Anton87 / uimafit

Automatically exported from code.google.com/p/uimafit
0 stars 0 forks source link

create initialize package #20

Closed GoogleCodeExporter closed 8 years ago

GoogleCodeExporter commented 8 years ago
I think it makes sense to rename the classes InitializeUtil and 
ExternalResourceConfigurator and put them together in an "injection" package.

My suggestion is:

org.uimafit.injection.ConfigurationParameterInjection
org.uimafit.injection.ExternalResourceInjection

I'll admit that I am not perfectly clear on all the nuance of the word 
"injection" and what it means to all developer communities.  But, I think we've 
decided what it means to us and I think its ok to run with the it.  

Any thoughts?

Original issue reported on code.google.com by pvogren@gmail.com on 10 Jun 2010 at 4:16

GoogleCodeExporter commented 8 years ago
+1 for moving them into a common package. How about moving them into the 
component package. Thinking a bit that seems the most logical place for me and 
it is where they are mainly used. 

As for renaming - I like to think that both are conceptually quite similar to 
Spring's BeanPostProcessors. For that reason I would suggest to rename them to 
ConfigurationParameterProcessor and ExternalResourceProcessor. 

Original comment by richard.eckart on 10 Jun 2010 at 4:28

GoogleCodeExporter commented 8 years ago
I like processor better since its a nominalization.  One reason I like an 
"injection" package is because its the I in FIT.  But I could go either way on 
this one.  

Original comment by pvogren@gmail.com on 10 Jun 2010 at 4:43

GoogleCodeExporter commented 8 years ago
I think its fine to leave dependency injection as a concept on the 
methodological level and have "processor" as a name for a concept in the 
concrete implementation.

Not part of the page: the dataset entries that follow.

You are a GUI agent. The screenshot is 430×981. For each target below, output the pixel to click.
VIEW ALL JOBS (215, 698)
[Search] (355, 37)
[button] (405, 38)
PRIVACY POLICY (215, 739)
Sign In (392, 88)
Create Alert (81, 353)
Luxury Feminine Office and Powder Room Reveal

But I suppose I mainly like it because it makes it 
easier to draw parallels to the nomenclature world set up in the Spring 
framework - makes it easier to mentally map between the two.

Original comment by richard.eckart on 10 Jun 2010 at 4:48

GoogleCodeExporter commented 8 years ago
I have no such connection with Spring and absent that I think "processor" is a 
pretty meaningless word.  Again, I'm not against it and the working suggestions 
(ConfigurationParameterProcessor and ExternalResourceProcessor) are much 
clearer than we have now.  

One reason I created this ticket is because Chris couldn't find the 
functionality provided by them.  I am concerned that if they are called 
processor and mixed in with the factories, then they may be harder to find.  
So, I would vote to put them in a separate package if we can come up with a 
name for it ("injection"?)  Another reason another package might be appropriate 
is because I actually had a different intuition about which existing package 
they might go in - component.  

I will cc Chris and see if he has an opinion.

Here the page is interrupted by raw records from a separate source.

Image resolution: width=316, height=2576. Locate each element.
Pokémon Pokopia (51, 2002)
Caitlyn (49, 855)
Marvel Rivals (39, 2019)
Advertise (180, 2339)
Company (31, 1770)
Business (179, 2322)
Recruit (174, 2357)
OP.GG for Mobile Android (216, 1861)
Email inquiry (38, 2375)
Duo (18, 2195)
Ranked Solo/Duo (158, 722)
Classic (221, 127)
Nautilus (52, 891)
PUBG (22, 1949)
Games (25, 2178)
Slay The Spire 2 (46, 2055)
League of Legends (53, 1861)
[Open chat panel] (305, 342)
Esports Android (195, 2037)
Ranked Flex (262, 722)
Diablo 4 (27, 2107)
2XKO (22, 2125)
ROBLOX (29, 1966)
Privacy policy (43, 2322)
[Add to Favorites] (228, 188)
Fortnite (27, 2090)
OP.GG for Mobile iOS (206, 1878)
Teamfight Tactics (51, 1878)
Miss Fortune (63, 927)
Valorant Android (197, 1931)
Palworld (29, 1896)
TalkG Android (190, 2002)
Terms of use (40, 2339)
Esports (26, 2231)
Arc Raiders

Original comment by pvogren@gmail.com on 10 Jun 2010 at 7:51

GoogleCodeExporter commented 8 years ago
I wouldn't put them with the factories either, but rather with the components 
in the components package or possible in a processor sub-package. 

We could also call them "initializers", but I am not sure if that gives a 
conceptual clash with the new initializable interface - maybe not. After all, 
the main use case for those classes is to be called from within a components 
initialize() method.

Original comment by richard.eckart on 10 Jun 2010 at 8:03

GoogleCodeExporter commented 8 years ago
Thanks Philip. I think a combination of a bit more patience on my part and a 
roadmap to uimaFIT would help make it easier to find things.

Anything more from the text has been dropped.